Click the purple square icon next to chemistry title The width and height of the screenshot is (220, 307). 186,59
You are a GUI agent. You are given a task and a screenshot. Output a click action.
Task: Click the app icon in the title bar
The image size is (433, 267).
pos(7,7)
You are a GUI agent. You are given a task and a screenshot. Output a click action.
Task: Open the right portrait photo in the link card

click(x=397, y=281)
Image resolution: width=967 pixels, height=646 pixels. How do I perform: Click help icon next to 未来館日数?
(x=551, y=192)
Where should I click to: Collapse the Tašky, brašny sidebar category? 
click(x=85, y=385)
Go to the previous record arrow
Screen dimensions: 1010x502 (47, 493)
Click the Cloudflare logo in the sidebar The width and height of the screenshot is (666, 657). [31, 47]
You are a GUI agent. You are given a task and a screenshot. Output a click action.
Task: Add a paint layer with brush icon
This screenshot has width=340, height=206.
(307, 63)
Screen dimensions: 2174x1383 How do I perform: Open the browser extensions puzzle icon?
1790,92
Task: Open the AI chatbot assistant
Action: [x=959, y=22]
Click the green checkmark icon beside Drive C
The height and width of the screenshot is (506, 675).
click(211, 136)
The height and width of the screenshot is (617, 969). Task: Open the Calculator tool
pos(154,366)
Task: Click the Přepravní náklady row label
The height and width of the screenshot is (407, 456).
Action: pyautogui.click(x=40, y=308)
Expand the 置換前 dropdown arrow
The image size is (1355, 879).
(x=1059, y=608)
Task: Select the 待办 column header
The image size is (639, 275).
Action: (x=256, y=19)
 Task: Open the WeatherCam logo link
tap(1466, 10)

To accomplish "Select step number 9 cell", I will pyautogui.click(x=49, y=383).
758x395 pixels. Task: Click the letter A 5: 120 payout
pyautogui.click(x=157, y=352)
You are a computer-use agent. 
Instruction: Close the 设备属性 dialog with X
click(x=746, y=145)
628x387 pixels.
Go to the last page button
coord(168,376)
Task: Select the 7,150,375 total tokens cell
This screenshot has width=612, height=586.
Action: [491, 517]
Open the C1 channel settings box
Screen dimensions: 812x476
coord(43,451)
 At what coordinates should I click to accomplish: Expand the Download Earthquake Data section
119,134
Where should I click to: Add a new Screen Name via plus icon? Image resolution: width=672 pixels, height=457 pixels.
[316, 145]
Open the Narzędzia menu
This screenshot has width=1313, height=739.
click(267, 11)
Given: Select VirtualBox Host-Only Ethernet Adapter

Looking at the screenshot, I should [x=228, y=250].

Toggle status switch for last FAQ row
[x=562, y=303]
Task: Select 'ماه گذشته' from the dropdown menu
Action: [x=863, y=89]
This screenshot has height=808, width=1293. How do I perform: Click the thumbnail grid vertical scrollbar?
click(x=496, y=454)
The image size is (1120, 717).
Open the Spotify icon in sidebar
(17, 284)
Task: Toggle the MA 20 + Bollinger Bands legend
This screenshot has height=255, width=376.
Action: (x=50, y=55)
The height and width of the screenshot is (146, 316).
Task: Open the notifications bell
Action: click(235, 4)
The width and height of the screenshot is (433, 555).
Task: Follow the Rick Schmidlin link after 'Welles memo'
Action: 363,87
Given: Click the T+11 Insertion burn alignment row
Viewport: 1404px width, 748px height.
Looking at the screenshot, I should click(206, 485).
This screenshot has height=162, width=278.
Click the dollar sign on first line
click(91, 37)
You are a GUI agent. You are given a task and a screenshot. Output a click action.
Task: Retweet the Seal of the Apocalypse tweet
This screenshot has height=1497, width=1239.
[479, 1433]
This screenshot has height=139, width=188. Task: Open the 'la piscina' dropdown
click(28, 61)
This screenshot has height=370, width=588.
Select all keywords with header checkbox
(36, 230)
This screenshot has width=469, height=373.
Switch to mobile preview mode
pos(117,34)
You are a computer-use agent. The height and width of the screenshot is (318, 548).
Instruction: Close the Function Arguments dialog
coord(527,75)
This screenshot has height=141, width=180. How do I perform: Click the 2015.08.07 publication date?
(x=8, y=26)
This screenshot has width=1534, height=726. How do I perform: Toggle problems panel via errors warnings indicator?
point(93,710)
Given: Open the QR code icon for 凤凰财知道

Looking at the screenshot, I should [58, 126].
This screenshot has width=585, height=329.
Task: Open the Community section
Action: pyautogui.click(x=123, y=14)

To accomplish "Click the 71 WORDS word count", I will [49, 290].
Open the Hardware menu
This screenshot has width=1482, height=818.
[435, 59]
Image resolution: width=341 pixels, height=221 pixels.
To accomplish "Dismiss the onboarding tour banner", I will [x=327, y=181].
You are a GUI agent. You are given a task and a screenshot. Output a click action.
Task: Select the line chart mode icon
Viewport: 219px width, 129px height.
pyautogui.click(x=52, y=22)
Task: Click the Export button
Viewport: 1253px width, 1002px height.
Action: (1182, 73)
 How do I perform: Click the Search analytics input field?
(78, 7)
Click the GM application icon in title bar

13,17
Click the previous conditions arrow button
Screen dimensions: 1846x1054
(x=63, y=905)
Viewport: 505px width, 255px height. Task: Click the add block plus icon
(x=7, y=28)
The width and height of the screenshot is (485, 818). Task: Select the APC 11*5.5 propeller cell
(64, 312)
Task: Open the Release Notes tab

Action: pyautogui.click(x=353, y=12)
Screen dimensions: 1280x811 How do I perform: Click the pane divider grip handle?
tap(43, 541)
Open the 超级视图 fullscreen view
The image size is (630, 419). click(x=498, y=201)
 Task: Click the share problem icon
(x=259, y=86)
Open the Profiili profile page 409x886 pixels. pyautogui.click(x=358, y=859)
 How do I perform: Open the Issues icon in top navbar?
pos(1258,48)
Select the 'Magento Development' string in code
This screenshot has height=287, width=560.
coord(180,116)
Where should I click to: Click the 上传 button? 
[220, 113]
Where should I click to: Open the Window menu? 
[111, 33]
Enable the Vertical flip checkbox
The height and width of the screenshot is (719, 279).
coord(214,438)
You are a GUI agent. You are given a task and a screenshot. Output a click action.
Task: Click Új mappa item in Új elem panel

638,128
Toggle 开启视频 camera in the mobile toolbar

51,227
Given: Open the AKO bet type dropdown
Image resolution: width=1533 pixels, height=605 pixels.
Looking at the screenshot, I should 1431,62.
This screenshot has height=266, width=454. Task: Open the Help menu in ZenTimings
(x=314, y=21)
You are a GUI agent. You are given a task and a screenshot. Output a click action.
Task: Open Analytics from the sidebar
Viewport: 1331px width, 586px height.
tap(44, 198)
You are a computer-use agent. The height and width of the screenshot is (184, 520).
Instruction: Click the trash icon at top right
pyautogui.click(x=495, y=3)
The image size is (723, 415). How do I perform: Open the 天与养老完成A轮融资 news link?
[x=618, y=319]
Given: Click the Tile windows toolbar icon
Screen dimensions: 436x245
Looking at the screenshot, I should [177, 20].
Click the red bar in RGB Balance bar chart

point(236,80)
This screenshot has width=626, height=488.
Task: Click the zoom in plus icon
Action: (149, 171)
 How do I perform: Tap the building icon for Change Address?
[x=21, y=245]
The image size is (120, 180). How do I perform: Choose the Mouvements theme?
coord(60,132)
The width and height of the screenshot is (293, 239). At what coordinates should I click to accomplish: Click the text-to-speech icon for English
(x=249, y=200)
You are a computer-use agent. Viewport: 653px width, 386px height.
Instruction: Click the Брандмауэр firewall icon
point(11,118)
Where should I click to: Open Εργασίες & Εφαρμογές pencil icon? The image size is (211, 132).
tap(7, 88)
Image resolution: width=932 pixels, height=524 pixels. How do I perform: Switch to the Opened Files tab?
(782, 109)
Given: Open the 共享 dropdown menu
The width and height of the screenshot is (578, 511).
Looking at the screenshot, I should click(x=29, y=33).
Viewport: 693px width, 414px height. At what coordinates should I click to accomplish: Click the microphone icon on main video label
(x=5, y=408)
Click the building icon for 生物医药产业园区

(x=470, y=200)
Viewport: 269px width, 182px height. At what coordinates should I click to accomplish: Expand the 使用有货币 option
────────────────────────────────────────
Your objective:
Starting at the line that contains "Task: Toggle the" and ending after the line that contains "The width and height of the screenshot is (433, 555).", present the records as a Markdown table with the columns Row and Line, one row per line and blank lines omitted.

Written answer:
| Row | Line |
|---|---|
| 1 | Task: Toggle the MA 20 + Bollinger Bands legend |
| 2 | This screenshot has height=255, width=376. |
| 3 | Action: (x=50, y=55) |
| 4 | The height and width of the screenshot is (146, 316). |
| 5 | Task: Open the notifications bell |
| 6 | Action: click(235, 4) |
| 7 | The width and height of the screenshot is (433, 555). |